On March 5, HHS announced immediate steps that the Centers for Medicare and Medicaid Services (CMS) is taking to assist providers to continue to serve patients, including:

  • Medicare contractors have been instructed to expedite EDI enrollments and move all provider and facility requests into production and ready to bill claims quickly.
  • Medicare Advantage organizations and Part D sponsors have been encouraged to remove or relax prior authorization, other utilization management, and timely filing requirements during these system outages.
  • Medicare Advantage plans have been encouraged to offer advance funding to providers most affected by this cyberattack.
  • Medicaid managed care plans have been strongly encouraged to adopt similar strategies. 
  • Medicare contractors have been contacted to make sure they are prepared to accept paper claims from providers if needed.

CMA has reached out to CMS and Noridian, California’s Medicare contractor, urging them to grant automatic waivers to submit paper claims, rather than require that practices request waivers, noting the extra burden coupled with delays to process a request. We will continue to monitor the situation and provide additional details as they become available.

What Practices Need to Do

For claim submission, affected practices are being encouraged to utilize workarounds such as alternate clearinghouses. UHG reports about 90% of claims are flowing through these workarounds, and reports it is working to address the remaining 10% where there may have been an exclusive relationship with Change Healthcare as a clearinghouse. Many payors are steering practices to Availity for access to electronic claim submission, ACH electronic payments and other electronic functions, which can be utilized at no cost to physician practices.

Practices will also need to identify which claims they were unable to submit electronically due to the outage, so they can resubmit via an alternative method. Change Healthcare is recommending that physicians use the applicable payor’s portal to confirm receipt of the claim, as well as complete eligibility verifications and prior authorizations.

For the small percentage of providers who are unable to utilize a workaround solution to submit claims, Change Healthcare is working to implement a supplemental custom funding program, and plans to provide more specifics on eligibility, funding limits and timing later this week.

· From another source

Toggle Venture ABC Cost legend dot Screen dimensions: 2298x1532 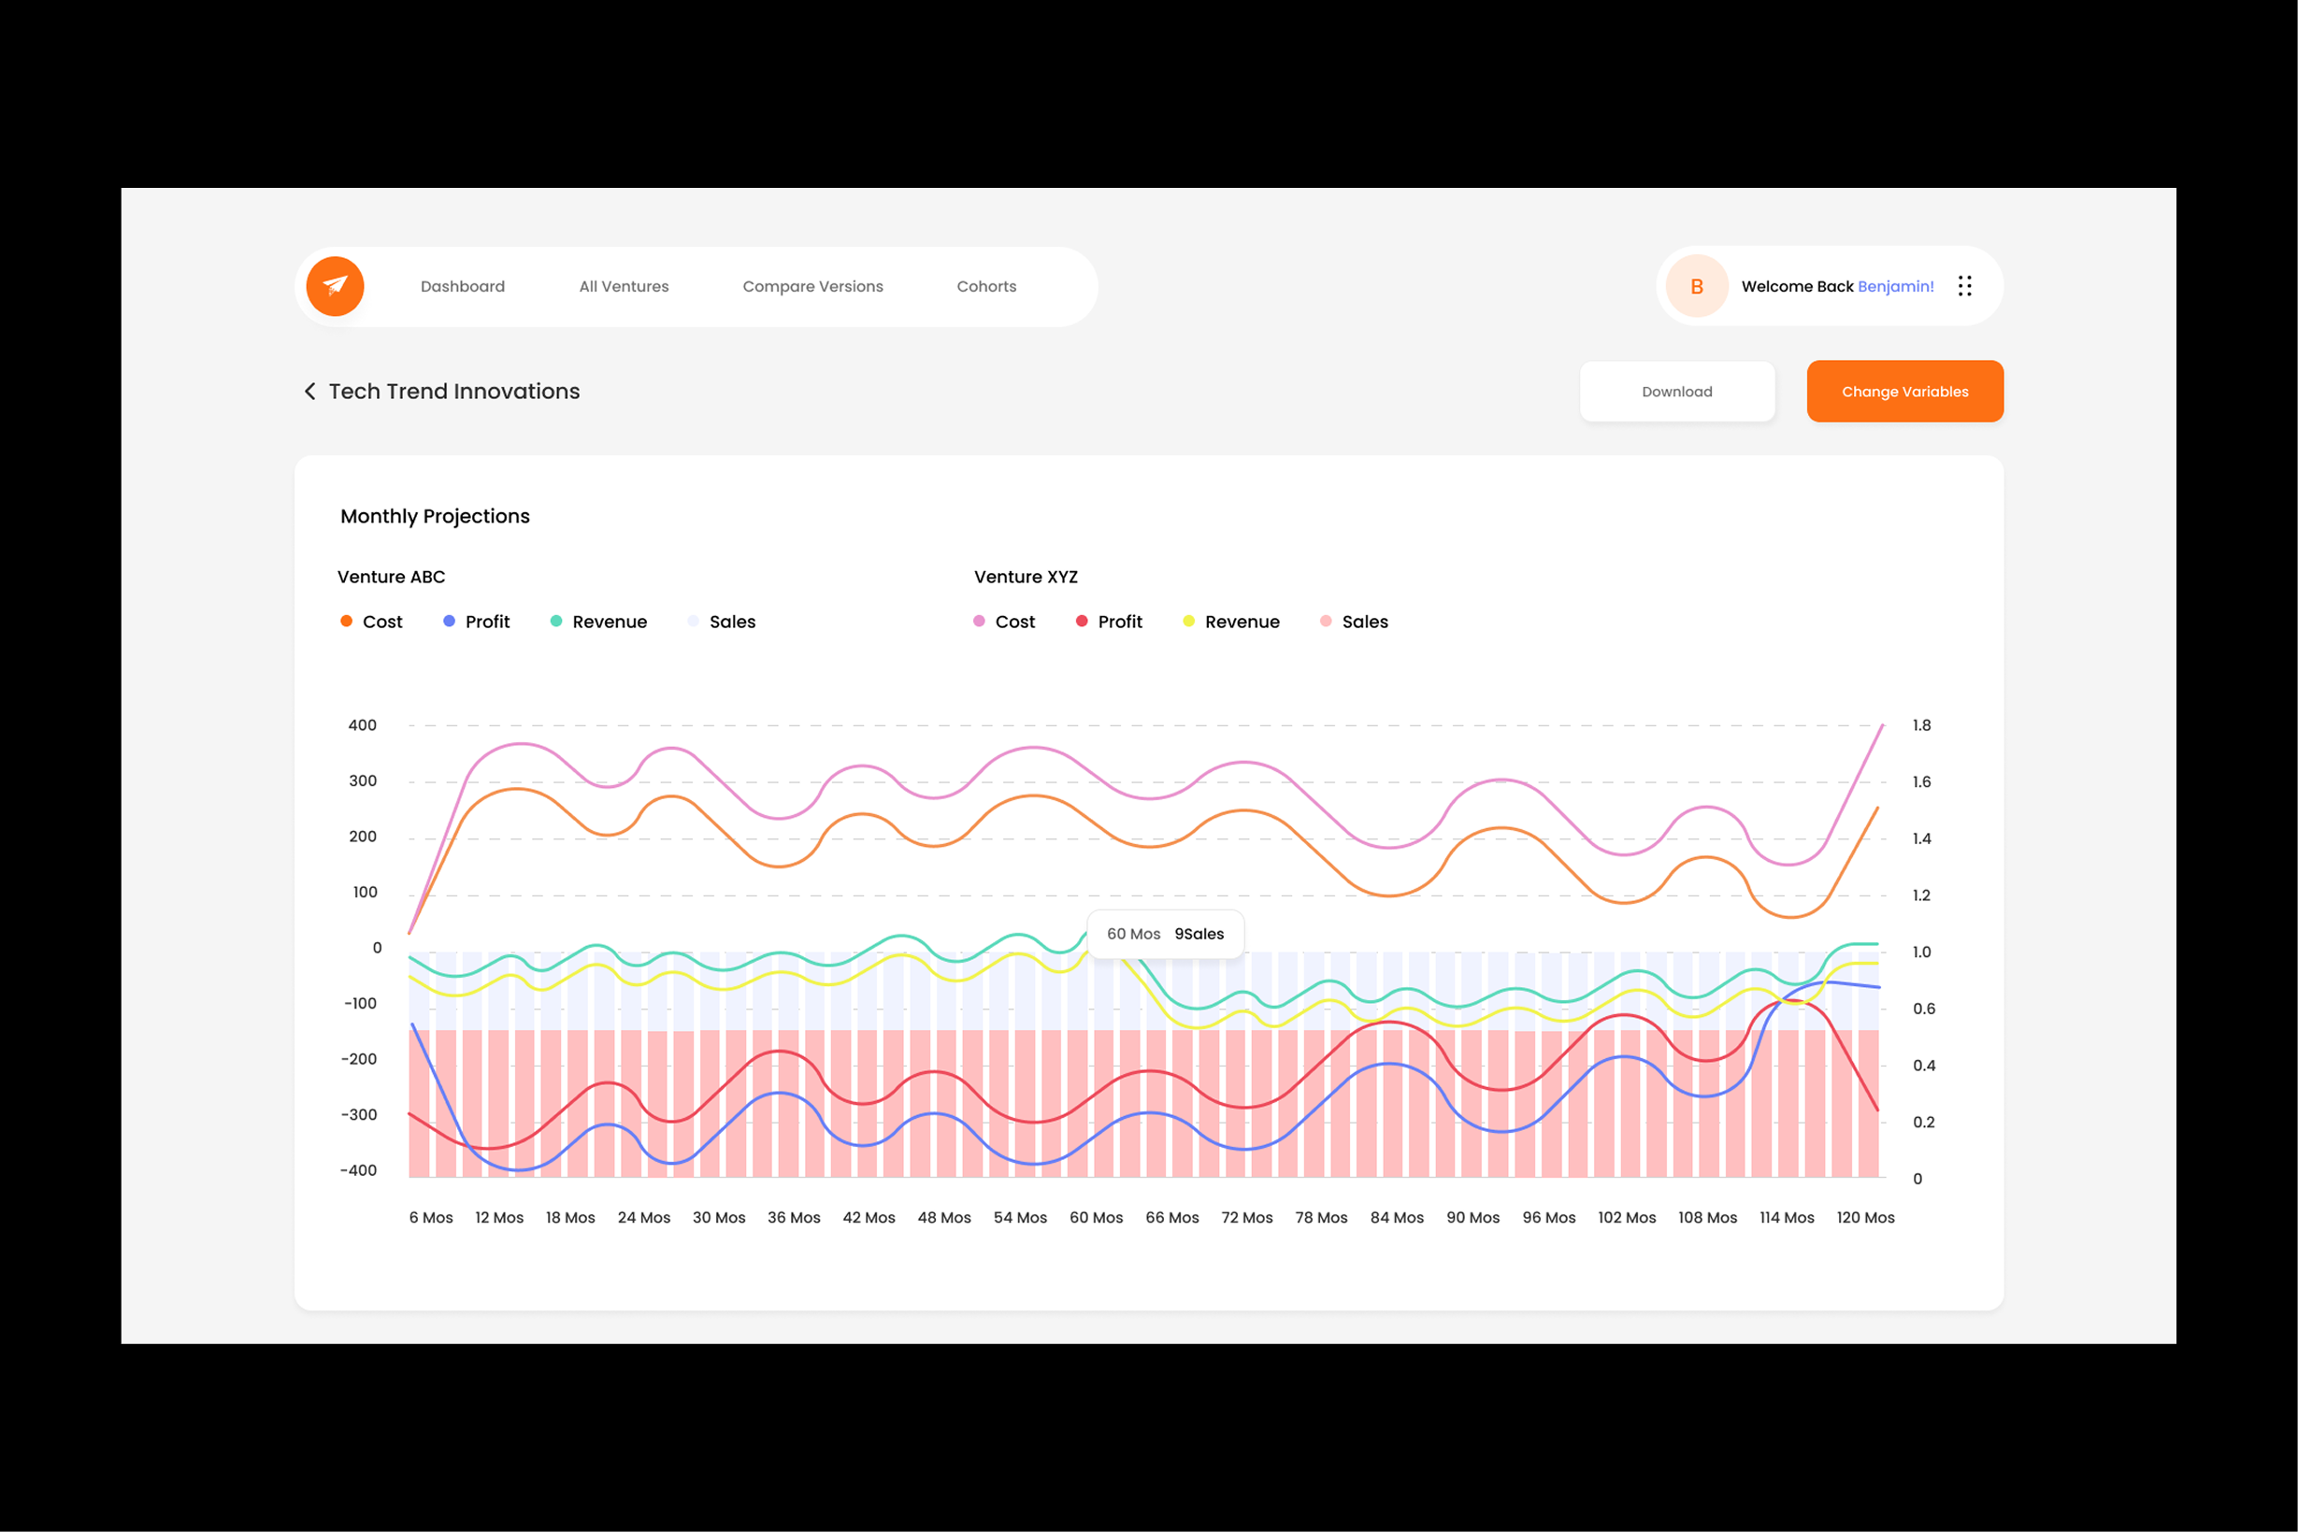[346, 621]
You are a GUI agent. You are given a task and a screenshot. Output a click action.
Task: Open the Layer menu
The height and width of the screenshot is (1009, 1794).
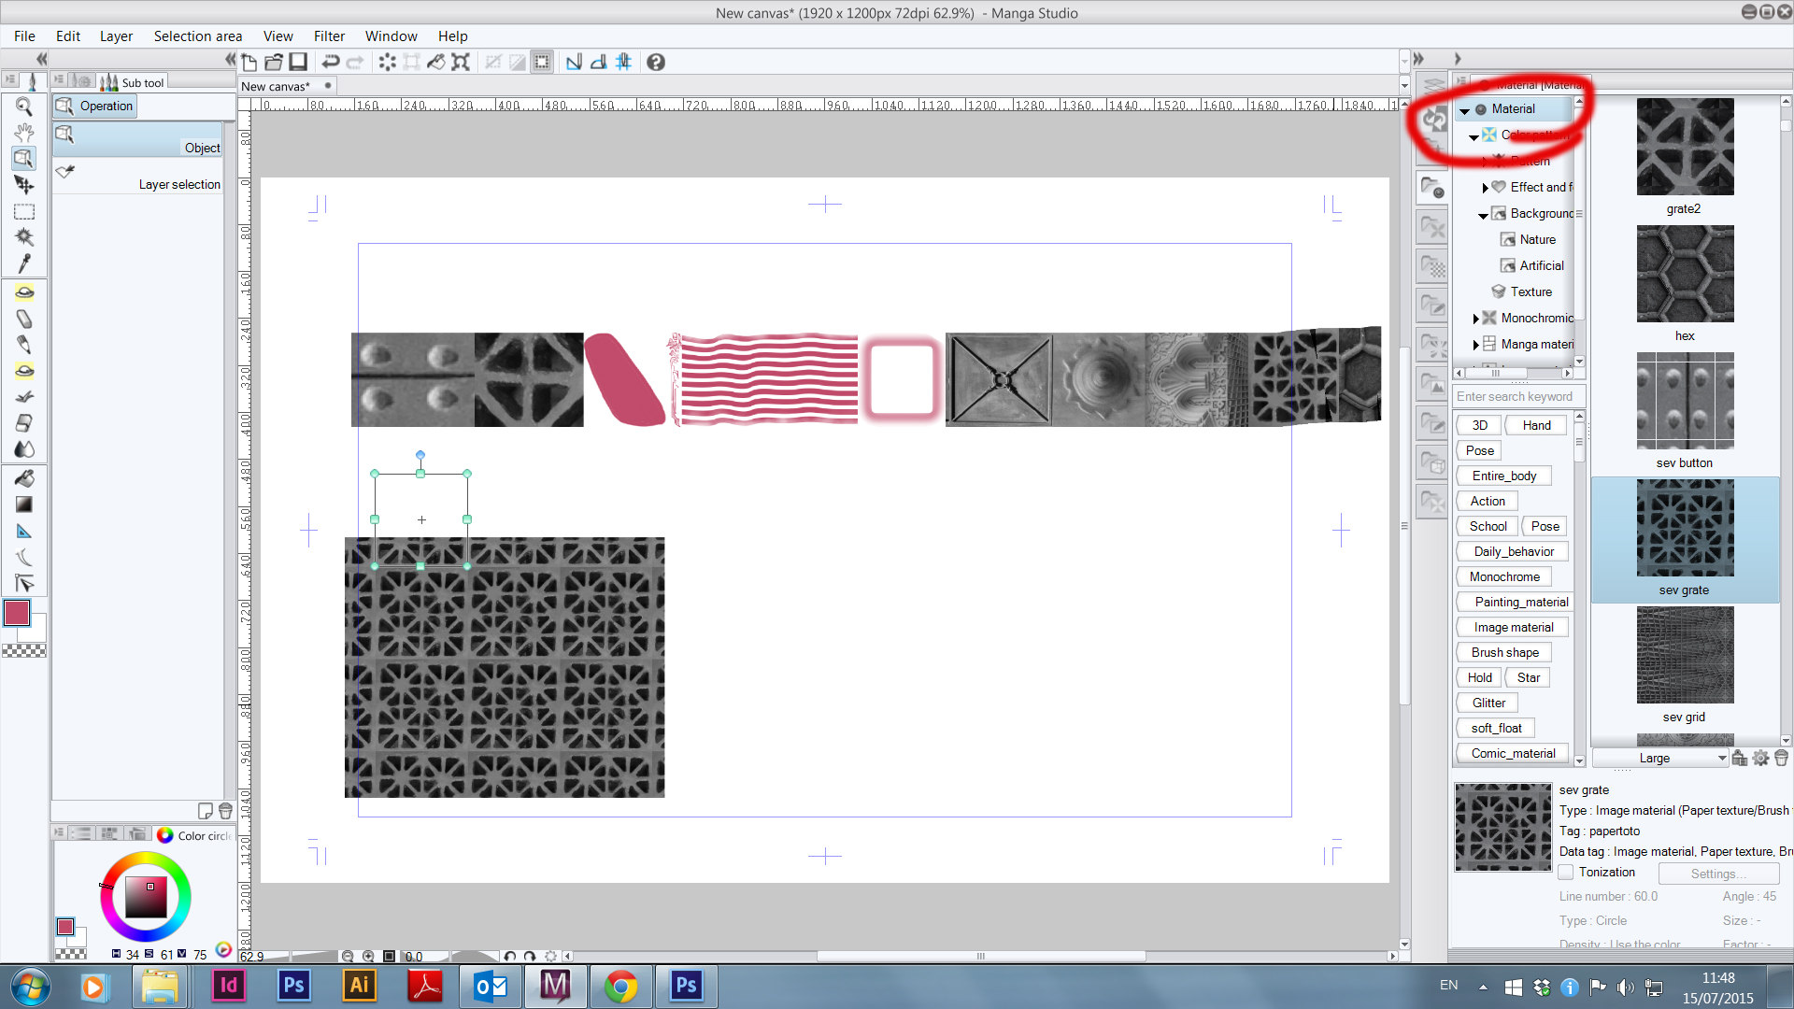(116, 36)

Change Healthcare also processes payments for many payors and those systems are also impacted. For providers who receive payments via Change Healthcare, but are unable to do so due to the outage, Optum has already established no cost temporary funding assistance. According to the UHG website, interested practices must apply at optum.com/temporaryfunding. Payments will be based on the practice’s historical average weekly payments through Change Healthcare.

CMA has prepared a grid that lists a summary of known impacts, workarounds and guidance from payors. This resource is available free to members. We will provide updates as additional information becomes available.

For more updates on the Change Healthcare cyber response, click here.

Steps to Protect Your Network

Cybersecurity experts and the HHS Administration for Strategic Preparedness and Response (ASPR) are urging health care organizations to conduct risk evaluations and take steps to protect their networks. Specifically, ASPR recommends:

  • With consideration of the written attestation from UHG that the Optum network is safe, organizations should evaluate their risk of using Optum, UnitedHealthcare and UHG systems.
  • While UHG asserts that any system that is currently live and available is safe to use, organizations should evaluate their risks and make determinations if connections to Change Healthcare are appropriate at this time.
  • As part of your risk evaluation, health care organizations should consider the impacts of severing connectivity to Optum, which includes but is not limited to loss of prior procedure authorizations, electronic prescribing and other patient care functions. Ultimately, your organization should make its own determination on whether or not to block Optum specifically while considering all the risks and consequences of doing so.